Give back every entry exactly; drop the pictures.

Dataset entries
****************
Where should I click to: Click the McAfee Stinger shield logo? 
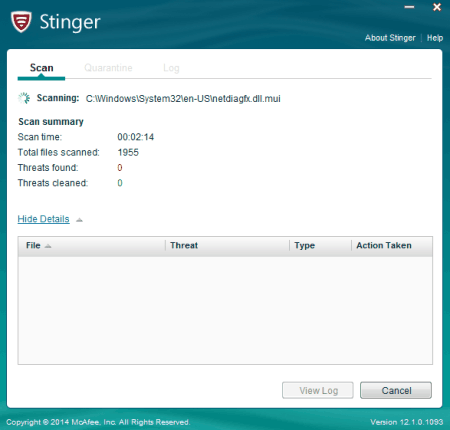point(21,22)
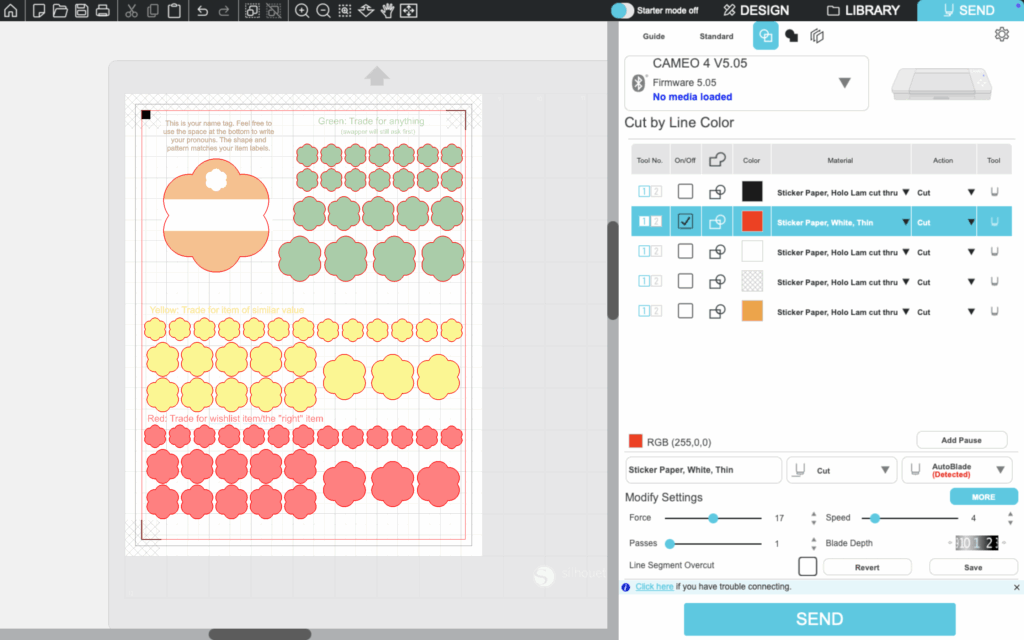Enable the black line color checkbox
The height and width of the screenshot is (640, 1024).
685,191
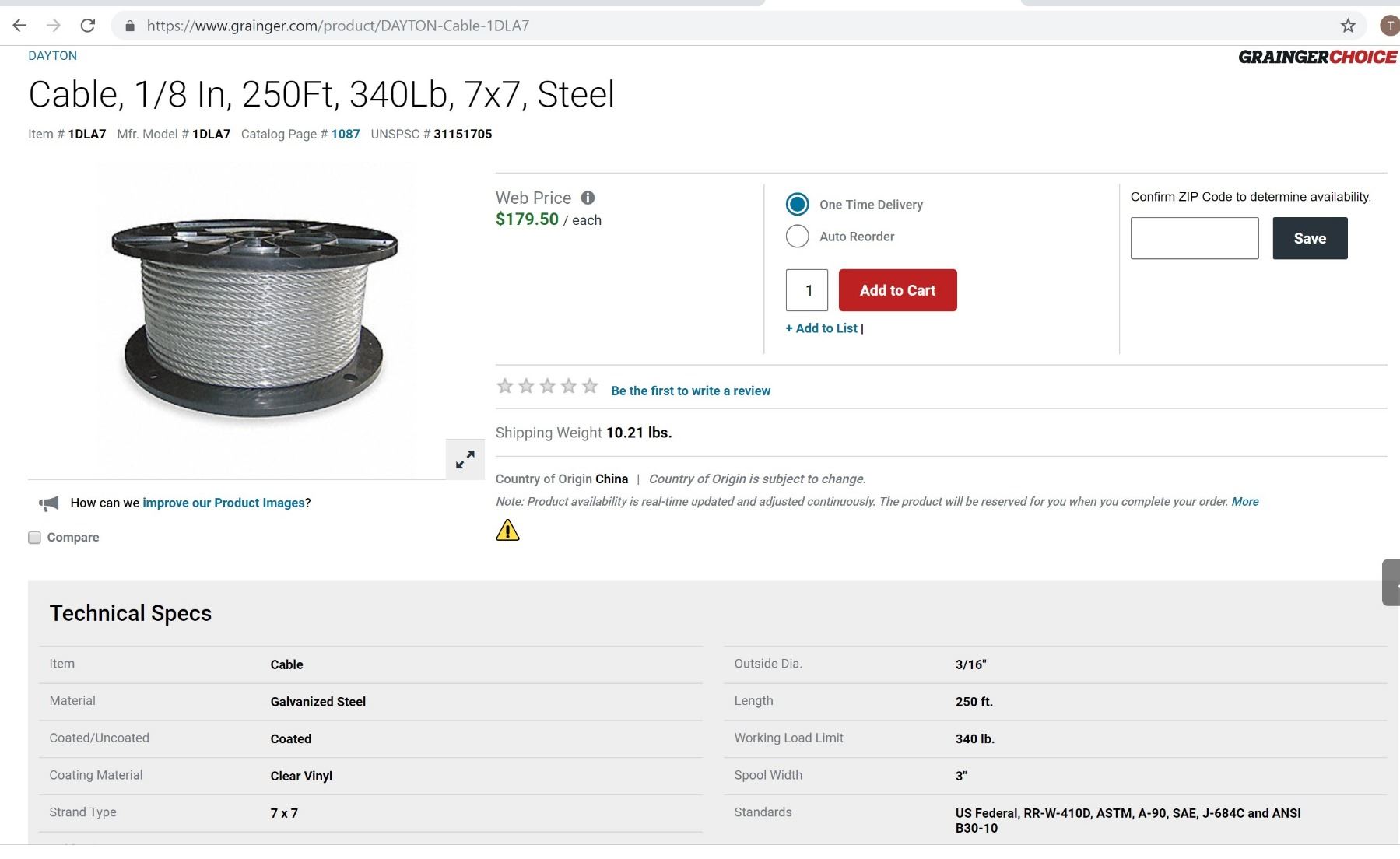Enlarge the product image with the expand icon
The image size is (1400, 859).
tap(465, 460)
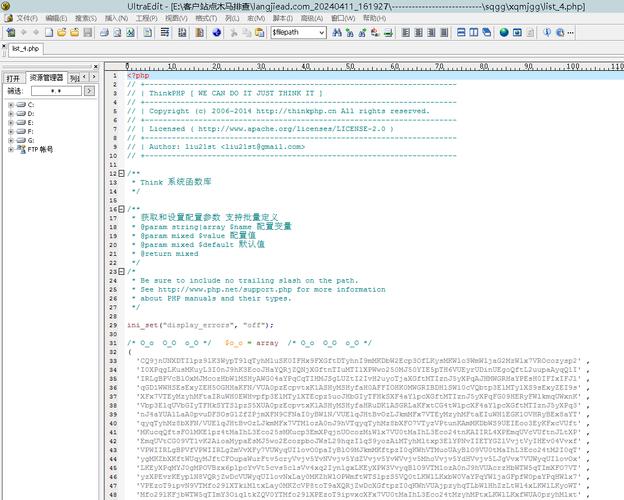624x500 pixels.
Task: Switch to the 打开 panel tab
Action: point(13,78)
****************
Exercise output –
Where should I click to: Click the McAfee Stinger shield logo? 
point(21,22)
Enable the black line color checkbox
The height and width of the screenshot is (640, 1024).
685,191
Enlarge the product image with the expand icon
The image size is (1400, 859).
tap(465, 460)
624x500 pixels.
Task: Switch to the 打开 panel tab
Action: point(13,78)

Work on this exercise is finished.